Answer
According to the Pythagoras identities, ${{\sin }^{2}}t+{{\cos }^{2}}t=1$, $1+{{\tan }^{2}}t={{\sec }^{2}}t$ and $1+{{\cot }^{2}}t={{\csc }^{2}}t$.
Work Step by Step
If $t$ is a real number and $P=\left( x,y \right)$ is a point on the unit circle that corresponds to $t$, then,
$\sin t=y$, $\cos t=x$ , $\tan t=\frac{y}{x},x\ne 0$ , $\csc t=\frac{1}{y},y\ne 0$ , $\sec t=\frac{1}{x},x\ne 0$ , $\cot t=\frac{x}{y},y\ne 0$ .
The relationships among trigonometric functions follow from the equation of the unit circle. Consider the equation of a unit circle.
${{x}^{2}}+{{y}^{2}}=1$
Substitute $\sin t$ for $y$ and $\cos t$ for $x$.

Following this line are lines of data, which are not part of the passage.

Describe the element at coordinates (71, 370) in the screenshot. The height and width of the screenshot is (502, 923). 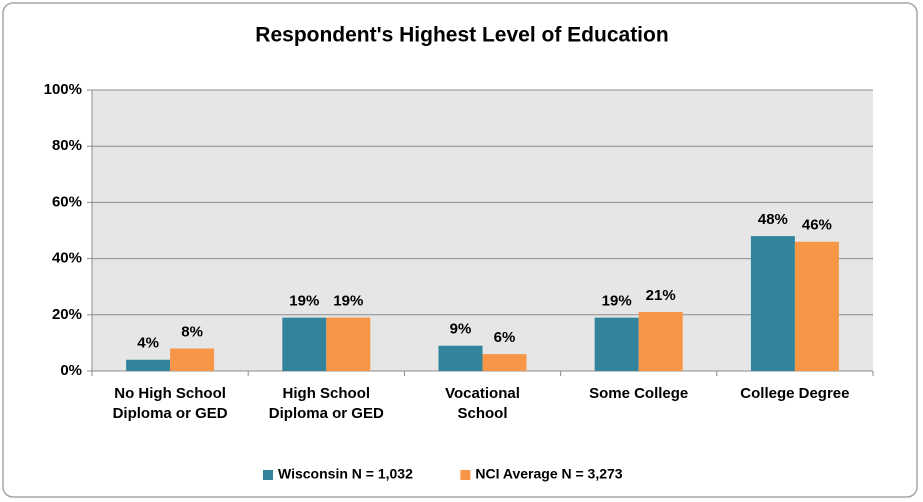
I see `y-tick-label: 0%` at that location.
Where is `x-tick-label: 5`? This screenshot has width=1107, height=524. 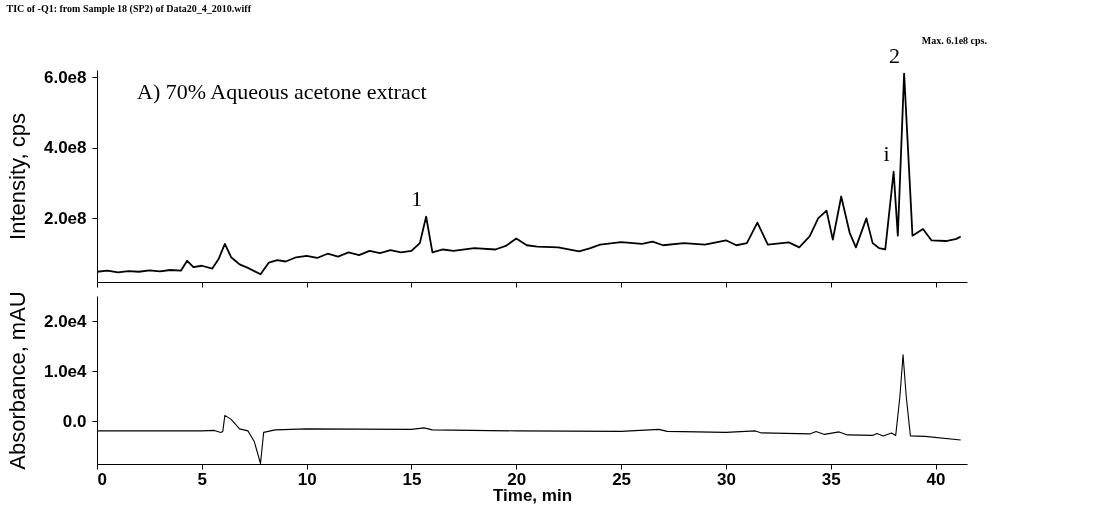
x-tick-label: 5 is located at coordinates (202, 479).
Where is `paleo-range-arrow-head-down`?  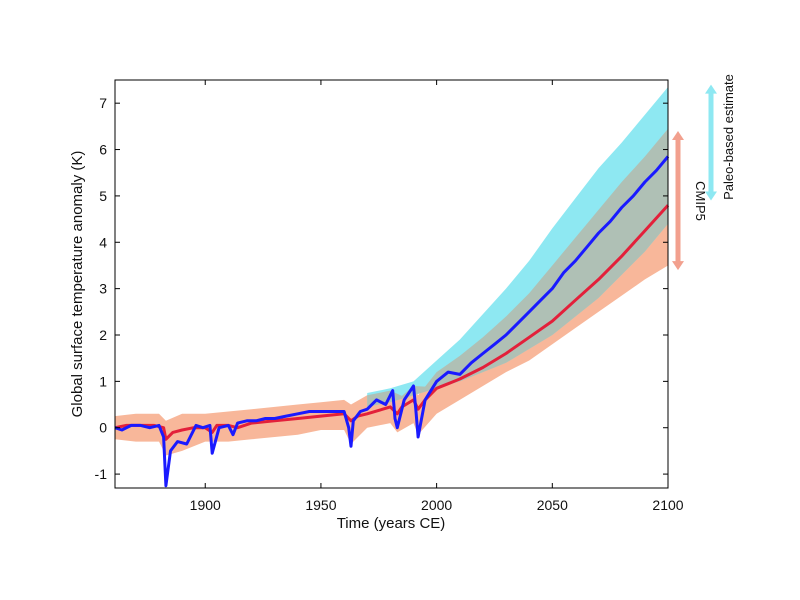 paleo-range-arrow-head-down is located at coordinates (711, 196).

${{\cos }^{2}}t+{{\sin }^{2}}t=1$
Consider the expression for $\tan t$.
$\tan t=\frac{y}{x}$
Consider the expression for $\sec t$.
$\sec t=\frac{1}{x}$
Consider the following expression.
$1+{{\tan }^{2}}t$
Substitute $\frac{y}{x}$ for $\tan t$.
$\begin{align}
& 1+{{\tan }^{2}}t=1+\frac{{{y}^{2}}}{{{x}^{2}}} \\
& =\frac{{{x}^{2}}+{{y}^{2}}}{{{x}^{2}}} \\
& =\frac{1}{{{x}^{2}}} \\
& ={{\sec }^{2}}t
\end{align}$
Consider the expression for $\cot t$.
$\cot t=\frac{x}{y}$
Consider the expression for $\csc t$.
$\csc t=\frac{1}{y}$
Consider the following expression.
$1+{{\cot }^{2}}t$
Substitute $\frac{x}{y}$ for $\cot t$.
$\begin{align}
& 1+{{\cot }^{2}}t=1+\frac{{{x}^{2}}}{{{y}^{2}}} \\
& =\frac{{{y}^{2}}+{{x}^{2}}}{{{y}^{2}}} \\
& =\frac{1}{{{y}^{2}}} \\
& ={{\csc }^{2}}t
\end{align}$
Therefore, according to the Pythagoras identities, ${{\sin }^{2}}t+{{\cos }^{2}}t=1$, $1+{{\tan }^{2}}t={{\sec }^{2}}t$ and $1+{{\cot }^{2}}t={{\csc }^{2}}t$.